Иди куда хочешь
Генри Лайон Олди
Черный Баламут #3
Великая битва завершилась. Над пепелищем старого мира встает призрак мира нового – Господь Кришна, Черный Баламут с неизменной флейтой в руках. Кто он на самом деле: мятежная аватара небожителя, существо с Богом в душе, с царем в голове и с камнем за пазухой? Чего он хочет?
Те, кто знал это, – мертвы. Те, кто не знал, – мертвы тоже. А перед Индрой Громовержцем шаг за шагом раскрывается бурная жизнь Карны Подкидыша по прозвищу Секач, жизнь смертной молнии из земли в небо...
Генри Лайон Олди
Иди куда хочешь
Во сне увидел я также, о Кришна, как залитая кровью земля обволакивается внутренностями! Увидел я далее, как Царь Справедливости, взойдя на груду костей, с восторгом пожирает тобой ему поданную землю. О Баламут, при том великом жертвоприношении оружию ты будешь верховным надзирателем; обязанности жреца-исполнителя также будут принадлежать тебе! Если мы выйдем из этой гибельной битвы живыми и невредимыми, то, быть может, увидимся с тобою снова! Или же, о Кришна, нам предстоит несомненно встреча на небесах! Сдается мне, что так или иначе мы обязательно встретимся с тобой, о безупречный…

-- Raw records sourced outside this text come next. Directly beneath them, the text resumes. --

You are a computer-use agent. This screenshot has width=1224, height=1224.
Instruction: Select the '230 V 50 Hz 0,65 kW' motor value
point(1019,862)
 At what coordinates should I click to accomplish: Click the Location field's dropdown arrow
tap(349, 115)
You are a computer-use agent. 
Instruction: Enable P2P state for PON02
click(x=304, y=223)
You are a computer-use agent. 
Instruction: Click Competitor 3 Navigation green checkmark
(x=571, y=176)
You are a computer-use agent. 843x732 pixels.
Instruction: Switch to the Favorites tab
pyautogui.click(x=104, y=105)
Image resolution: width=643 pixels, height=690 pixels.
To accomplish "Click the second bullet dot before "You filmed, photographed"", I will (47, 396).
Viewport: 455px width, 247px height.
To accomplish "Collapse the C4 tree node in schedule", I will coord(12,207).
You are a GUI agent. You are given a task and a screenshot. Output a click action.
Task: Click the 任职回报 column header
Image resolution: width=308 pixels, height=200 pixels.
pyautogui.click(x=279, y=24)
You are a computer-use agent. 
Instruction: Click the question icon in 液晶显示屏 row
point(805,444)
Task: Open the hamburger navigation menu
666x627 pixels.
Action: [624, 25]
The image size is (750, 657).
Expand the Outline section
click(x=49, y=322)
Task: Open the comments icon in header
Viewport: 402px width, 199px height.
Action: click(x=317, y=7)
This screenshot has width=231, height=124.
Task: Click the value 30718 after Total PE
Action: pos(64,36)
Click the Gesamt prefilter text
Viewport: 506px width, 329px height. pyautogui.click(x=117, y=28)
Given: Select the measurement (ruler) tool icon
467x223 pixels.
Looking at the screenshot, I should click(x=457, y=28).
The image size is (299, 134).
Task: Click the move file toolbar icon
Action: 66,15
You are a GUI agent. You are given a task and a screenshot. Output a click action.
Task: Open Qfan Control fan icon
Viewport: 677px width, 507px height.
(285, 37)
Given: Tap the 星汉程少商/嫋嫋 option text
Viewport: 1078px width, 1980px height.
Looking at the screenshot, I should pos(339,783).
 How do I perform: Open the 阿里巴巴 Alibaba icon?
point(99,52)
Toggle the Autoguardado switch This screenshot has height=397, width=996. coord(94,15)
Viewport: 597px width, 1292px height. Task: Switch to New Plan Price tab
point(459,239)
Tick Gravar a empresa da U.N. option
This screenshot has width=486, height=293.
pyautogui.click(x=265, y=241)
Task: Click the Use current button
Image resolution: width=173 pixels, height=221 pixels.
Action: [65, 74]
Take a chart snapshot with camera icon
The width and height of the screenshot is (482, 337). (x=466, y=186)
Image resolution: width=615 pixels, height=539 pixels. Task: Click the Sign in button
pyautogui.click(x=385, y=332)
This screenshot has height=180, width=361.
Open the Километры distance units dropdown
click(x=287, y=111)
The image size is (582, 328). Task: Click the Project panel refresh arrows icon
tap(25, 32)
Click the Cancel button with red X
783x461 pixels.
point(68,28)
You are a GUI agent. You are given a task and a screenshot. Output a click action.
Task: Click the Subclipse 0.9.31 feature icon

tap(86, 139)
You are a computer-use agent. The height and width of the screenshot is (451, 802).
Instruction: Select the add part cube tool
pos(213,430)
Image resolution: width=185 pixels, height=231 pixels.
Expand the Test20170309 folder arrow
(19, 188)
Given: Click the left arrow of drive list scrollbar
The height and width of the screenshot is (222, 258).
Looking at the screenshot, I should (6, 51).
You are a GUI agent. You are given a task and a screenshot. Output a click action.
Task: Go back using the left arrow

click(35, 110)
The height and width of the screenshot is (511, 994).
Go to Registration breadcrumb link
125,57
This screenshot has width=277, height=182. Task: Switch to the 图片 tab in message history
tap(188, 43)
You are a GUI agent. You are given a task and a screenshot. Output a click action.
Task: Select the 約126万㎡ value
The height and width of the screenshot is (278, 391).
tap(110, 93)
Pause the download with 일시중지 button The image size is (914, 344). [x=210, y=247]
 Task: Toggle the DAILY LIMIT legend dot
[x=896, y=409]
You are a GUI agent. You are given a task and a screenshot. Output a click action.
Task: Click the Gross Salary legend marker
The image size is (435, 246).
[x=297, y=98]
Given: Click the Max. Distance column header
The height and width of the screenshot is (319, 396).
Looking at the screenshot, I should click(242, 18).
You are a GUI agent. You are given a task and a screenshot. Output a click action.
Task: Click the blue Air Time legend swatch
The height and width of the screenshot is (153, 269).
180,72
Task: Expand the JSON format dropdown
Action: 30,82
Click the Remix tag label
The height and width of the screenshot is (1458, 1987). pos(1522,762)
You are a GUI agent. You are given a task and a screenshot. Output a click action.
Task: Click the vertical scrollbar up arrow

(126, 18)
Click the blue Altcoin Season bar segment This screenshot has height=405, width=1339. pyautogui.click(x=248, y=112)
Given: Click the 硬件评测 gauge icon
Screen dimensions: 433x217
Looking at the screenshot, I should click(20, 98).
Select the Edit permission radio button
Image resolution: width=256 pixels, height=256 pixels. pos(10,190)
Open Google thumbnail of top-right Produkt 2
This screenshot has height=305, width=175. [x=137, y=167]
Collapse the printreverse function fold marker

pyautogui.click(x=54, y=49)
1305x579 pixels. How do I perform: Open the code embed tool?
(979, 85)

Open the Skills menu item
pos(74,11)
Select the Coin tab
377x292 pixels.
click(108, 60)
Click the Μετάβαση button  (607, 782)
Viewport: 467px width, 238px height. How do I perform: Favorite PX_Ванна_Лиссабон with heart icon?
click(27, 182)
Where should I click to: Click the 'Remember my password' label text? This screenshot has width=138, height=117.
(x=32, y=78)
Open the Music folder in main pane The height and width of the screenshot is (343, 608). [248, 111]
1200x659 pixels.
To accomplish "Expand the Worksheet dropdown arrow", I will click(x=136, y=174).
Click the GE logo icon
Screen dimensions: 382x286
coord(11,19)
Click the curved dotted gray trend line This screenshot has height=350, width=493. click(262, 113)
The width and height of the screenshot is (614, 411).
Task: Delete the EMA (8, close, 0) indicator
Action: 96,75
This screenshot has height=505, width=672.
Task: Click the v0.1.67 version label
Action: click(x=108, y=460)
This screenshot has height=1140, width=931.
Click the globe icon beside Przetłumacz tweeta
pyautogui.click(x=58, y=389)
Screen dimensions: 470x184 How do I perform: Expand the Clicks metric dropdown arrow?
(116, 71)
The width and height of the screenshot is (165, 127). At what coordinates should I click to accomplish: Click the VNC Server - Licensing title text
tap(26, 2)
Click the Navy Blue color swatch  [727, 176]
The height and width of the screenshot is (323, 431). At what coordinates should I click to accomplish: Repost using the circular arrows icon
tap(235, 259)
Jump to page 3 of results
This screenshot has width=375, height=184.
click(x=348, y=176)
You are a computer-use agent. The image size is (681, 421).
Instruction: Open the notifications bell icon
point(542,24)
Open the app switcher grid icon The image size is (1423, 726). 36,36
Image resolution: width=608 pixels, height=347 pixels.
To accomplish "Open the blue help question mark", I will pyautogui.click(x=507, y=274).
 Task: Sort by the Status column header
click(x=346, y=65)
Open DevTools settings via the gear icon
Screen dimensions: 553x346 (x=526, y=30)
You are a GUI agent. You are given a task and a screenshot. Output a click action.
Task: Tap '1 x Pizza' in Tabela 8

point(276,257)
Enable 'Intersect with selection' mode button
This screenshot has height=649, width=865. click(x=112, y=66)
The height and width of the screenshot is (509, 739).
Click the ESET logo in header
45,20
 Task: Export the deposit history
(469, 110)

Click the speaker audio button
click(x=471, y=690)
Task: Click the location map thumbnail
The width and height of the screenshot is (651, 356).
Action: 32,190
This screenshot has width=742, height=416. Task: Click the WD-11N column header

Махабхарата, Книга о Старании, шлоки 29-34, 45-46
Кому «сучок», а кому – коньячок,
К начальству на кой в паяцы?
А я все твержу им, как дурачок:
– Не надо, братцы, бояться!
И это ж бред,
Что проезда нет,
И нельзя входить без доклада,
А бояться-то надо только того,
Кто скажет: «Я знаю, как надо!»
Гоните его,
Не верьте ему,
Он врет, он не знает, как надо!
А. Галич
ПРОЛОГ
МАХЕНДРА,
лучшая из гор
Зр-р-р-ря…
Что?
Зря, говорю, ашока-дерево называют Беспечальным! Скрипишь тут, скрипишь, душу на щепки-лучины, а они хоть бы ухом…
Какие ж могут быть печали у дерева? – спросите вы.
Обладай ашока даром речи, я б вам ответила! Цветы красивые, скажете? Аромат? Весь год цветешь-радуешься, да? От пчел отбою нет? Шмели жужмя жужжат?! Ваша правда. А кривда – наша. Листья вечнозеленые? Вам бы так зеленеть, злыдням… Вечно. Зимой и летом одним цветом. И чтоб все вокруг от зависти лопались. Тень? Это вам, людям – тень, а мне-то с нее какой барыш?! Сырость одна. И короеды плодятся. А насчет листьев дедушка-Брахма еще натрое сказал! От порчи они, видите ли, предохраняют! От сглаза! Детишек в особенности. Вот у вас дети есть? Двое? Мальчик и девочка? Небось, тоже за листиками пришли? Нет? Ну, хвала Индре, посылающему дождь, хоть вы меня тиранить не станете! А то ведь ходят, ходят, палач на палаче – и рвут, кому не лень!
А кому лень – те вдвое-втрое рвут, про запас, чтоб лишний раз ноги не бить.
Больно ведь!
Вам бы так что-нибудь поотрывать! Волосы, к примеру. Или лучше уши. Гвалт, небось, подымете, – до самой Махендры слыхать! Что? Мы и так на Махендре? На лучшей из гор?! Ох, имей мама-Махендрочка язык, уж она бы вам вдесятеро порассказала, куда там мне, ашоке… Ну да ладно. Я вот все равно кричать не могу, когда больно. А они рвут, черенки крутят, стараются, аж пыхтят от усердия…
Для милых детушек, чтоб им всем чирьев понасажало!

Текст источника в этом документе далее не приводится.